Among the factors related to higher dose among patients who had managed to abstain from heroin was attending a guideline-concordant clinic and/or one whose counsellors were less likely to encourage successful (ie, heroin-abstinent) patients to reduce dose or withdraw from methadone. It was already known that patients at guideline-concordant clinic were more likely to avoid using heroin. The analysts interpreted this pattern as suggesting that clinics which are less likely to dose patients adequately and more likely to encourage dose reductions are also less likely to retain patients. In these circumstances it will tend to be the patients who early in treatment can manage on relatively low doses who achieve abstinence from heroin, while those who need longer or higher doses will not become abstinent, leading overall to greater abstinence rates at the guideline-concordant clinics. The implication was that “Encouraging rapid dose titration [gradual adjustment of dose depending on the patient’s reactions] early in treatment and discouraging attempts at dosage reduction or cessation should improve the percentage of patients who achieve abstinence.”

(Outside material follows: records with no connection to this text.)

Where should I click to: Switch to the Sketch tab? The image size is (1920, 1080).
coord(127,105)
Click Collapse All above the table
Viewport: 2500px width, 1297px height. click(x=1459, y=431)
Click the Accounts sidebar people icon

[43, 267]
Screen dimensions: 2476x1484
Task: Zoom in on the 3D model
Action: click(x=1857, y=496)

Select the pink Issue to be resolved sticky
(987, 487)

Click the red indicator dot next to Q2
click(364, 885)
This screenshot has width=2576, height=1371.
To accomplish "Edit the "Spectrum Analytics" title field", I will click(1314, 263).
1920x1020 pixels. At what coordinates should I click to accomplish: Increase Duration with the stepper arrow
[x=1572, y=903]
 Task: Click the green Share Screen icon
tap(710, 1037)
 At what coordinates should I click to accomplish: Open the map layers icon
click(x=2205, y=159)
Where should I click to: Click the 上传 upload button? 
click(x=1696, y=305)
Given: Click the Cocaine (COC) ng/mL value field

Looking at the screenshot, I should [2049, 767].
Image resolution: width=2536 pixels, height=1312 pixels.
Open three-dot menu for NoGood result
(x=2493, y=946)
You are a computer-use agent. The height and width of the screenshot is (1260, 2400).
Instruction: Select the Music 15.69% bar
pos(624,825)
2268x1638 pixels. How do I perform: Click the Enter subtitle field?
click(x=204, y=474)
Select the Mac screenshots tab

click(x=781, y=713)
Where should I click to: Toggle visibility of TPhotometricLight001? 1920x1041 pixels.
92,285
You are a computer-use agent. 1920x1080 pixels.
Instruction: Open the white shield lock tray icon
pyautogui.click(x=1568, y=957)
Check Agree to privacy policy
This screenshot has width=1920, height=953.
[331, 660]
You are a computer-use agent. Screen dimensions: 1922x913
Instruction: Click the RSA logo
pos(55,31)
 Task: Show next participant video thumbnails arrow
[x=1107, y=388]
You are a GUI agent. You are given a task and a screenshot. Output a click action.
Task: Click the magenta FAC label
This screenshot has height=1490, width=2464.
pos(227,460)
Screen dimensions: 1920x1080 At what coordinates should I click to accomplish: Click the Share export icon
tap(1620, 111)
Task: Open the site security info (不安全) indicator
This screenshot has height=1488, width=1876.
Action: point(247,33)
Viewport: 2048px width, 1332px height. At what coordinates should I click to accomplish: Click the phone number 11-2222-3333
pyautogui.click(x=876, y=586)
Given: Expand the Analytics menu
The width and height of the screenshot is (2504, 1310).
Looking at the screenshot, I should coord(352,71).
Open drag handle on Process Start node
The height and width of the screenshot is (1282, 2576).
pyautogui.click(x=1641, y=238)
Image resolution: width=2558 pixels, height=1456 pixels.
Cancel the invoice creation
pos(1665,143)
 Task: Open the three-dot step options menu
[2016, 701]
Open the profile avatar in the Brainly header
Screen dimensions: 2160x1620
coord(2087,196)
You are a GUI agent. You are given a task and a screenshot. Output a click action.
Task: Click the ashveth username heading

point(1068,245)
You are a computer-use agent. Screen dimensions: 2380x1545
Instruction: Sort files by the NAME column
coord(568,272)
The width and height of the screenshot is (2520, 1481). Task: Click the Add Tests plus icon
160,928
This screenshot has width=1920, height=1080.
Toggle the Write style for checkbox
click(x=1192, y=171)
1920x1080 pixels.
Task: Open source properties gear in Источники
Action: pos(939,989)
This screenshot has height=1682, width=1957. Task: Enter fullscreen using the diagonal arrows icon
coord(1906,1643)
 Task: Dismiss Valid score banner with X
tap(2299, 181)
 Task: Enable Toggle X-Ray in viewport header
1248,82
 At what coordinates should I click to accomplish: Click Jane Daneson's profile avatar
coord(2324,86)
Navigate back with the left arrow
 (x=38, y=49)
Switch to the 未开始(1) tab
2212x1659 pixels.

Three further papers investigated response to treatment among different sorts of patients: those suffering versus not suffering pain or post-traumatic stress disorder, or at least one of whose parents had versus had not (according to the patient) engaged in problem substance use. Patients suffering from pain or trauma-related disorders benefited from treatment as much as other patients, but remained more severely psychologically distressed despite equivalent improvements in substance use. For patients whose parents had versus had not been substance users, different aspects of the quality of treatment seemed most important. For patients with a parental history of problem substance use, of all the elements of treatment, only retention was associated with greater reductions in substance use at the 12-month follow-up. For those without this parental history, the psychosocial aspects were prominent, and improved drug use outcomes were associated with greater treatment satisfaction, more individual and group counselling sessions, receiving methadone for fewer days, and attending a clinic whose counsellors were less likely than at other clinics to encourage patients to withdraw from methadone.